• [ABOUT THIS TASK]:
Below are the records. How many of their lines contain "button"? Give only the number.

• [EXCERPTED DATA]:

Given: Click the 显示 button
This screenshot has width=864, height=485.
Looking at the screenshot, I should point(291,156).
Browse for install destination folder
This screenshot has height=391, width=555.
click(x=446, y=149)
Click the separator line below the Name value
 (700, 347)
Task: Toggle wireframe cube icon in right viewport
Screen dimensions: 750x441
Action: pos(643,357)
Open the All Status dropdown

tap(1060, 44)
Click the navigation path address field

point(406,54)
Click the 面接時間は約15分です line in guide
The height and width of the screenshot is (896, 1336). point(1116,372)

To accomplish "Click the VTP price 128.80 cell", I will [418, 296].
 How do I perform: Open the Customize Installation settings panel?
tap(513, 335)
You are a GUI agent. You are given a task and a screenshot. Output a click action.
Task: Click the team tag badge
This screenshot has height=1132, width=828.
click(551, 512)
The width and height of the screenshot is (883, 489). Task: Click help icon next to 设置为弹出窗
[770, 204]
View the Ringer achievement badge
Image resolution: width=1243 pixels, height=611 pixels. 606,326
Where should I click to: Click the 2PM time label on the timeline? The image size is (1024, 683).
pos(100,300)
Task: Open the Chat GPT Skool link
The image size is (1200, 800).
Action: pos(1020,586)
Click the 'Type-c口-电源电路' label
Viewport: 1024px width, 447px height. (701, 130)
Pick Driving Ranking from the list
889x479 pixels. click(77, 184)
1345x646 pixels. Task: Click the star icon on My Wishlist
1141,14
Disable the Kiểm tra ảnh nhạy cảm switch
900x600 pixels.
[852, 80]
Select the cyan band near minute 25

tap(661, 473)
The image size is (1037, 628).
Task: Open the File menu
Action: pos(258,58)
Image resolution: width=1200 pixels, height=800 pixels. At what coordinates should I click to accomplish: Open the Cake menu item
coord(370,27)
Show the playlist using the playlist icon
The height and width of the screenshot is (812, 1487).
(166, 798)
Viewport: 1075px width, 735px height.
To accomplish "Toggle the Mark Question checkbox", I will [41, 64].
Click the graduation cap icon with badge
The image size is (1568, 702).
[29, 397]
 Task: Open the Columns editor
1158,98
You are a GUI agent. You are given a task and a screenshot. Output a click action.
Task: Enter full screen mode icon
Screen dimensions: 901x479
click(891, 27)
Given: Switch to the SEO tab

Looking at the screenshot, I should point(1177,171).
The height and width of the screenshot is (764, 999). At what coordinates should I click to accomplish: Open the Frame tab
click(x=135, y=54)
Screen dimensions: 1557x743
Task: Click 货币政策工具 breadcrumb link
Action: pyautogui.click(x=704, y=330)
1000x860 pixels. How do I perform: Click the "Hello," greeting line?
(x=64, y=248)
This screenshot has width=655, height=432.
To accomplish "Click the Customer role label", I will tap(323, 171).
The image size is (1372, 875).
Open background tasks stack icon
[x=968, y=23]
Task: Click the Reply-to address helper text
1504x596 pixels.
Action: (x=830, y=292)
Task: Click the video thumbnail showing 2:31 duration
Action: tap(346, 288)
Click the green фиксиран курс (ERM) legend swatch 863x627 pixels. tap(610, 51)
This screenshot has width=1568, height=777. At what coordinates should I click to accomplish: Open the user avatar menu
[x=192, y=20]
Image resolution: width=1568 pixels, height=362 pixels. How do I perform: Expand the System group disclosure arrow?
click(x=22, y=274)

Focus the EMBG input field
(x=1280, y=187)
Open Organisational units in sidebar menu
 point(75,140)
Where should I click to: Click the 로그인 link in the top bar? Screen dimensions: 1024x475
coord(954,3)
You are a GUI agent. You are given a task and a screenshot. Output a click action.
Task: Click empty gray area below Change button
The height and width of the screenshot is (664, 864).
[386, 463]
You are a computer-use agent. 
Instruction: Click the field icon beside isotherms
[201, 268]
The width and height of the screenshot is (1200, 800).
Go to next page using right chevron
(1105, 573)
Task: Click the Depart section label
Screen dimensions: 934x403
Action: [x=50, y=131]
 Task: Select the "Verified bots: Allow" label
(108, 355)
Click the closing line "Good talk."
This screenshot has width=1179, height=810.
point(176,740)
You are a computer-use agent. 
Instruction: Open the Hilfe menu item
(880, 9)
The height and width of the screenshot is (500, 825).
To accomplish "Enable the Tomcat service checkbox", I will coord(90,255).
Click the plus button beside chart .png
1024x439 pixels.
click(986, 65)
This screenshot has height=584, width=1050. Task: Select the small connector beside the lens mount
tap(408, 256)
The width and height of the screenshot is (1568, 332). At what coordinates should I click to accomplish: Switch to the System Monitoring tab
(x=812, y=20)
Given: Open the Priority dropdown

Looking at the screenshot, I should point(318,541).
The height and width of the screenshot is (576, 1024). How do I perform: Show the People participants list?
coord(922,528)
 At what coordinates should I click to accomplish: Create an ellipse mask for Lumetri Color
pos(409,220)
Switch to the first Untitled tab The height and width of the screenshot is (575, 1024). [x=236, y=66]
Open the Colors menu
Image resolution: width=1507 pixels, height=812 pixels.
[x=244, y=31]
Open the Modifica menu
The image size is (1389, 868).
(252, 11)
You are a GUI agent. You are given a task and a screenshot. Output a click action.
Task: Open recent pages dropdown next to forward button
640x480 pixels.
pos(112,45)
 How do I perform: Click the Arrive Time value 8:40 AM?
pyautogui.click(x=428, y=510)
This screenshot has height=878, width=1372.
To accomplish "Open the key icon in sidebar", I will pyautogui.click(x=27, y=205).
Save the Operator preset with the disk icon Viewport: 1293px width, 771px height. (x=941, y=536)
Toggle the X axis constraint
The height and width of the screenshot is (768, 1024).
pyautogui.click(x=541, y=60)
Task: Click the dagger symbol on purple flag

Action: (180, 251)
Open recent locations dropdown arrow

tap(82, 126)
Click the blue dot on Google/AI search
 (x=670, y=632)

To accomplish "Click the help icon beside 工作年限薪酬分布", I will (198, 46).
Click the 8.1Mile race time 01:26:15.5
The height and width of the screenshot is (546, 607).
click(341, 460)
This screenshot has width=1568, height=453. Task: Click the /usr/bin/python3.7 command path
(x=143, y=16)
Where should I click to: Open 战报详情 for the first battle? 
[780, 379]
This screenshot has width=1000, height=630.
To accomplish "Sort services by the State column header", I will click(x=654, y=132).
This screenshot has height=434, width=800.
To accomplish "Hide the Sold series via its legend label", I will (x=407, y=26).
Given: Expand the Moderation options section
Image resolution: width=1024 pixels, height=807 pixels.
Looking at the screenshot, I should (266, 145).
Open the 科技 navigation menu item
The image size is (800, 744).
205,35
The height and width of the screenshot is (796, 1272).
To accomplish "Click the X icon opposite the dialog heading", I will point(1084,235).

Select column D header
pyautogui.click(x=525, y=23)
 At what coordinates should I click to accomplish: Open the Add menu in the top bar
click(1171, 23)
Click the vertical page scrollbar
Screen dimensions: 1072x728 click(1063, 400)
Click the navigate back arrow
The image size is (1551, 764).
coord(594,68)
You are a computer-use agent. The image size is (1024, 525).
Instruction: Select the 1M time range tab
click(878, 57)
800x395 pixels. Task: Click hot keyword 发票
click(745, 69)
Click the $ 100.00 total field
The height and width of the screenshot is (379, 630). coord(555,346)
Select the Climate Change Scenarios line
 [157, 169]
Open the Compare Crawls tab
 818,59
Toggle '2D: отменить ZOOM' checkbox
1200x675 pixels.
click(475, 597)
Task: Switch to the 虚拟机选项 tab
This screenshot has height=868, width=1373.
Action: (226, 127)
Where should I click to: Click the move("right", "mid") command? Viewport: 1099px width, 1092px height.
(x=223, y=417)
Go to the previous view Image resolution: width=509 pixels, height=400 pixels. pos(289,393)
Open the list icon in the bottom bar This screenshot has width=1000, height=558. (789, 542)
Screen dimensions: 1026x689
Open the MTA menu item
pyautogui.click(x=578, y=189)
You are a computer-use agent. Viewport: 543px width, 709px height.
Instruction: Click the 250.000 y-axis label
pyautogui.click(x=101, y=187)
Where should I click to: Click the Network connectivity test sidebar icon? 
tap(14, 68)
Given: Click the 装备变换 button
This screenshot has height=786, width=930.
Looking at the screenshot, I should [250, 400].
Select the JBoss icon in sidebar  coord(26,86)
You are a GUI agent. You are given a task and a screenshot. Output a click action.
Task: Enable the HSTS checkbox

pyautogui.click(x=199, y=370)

• [SOLUTION FOR THIS TASK]:
5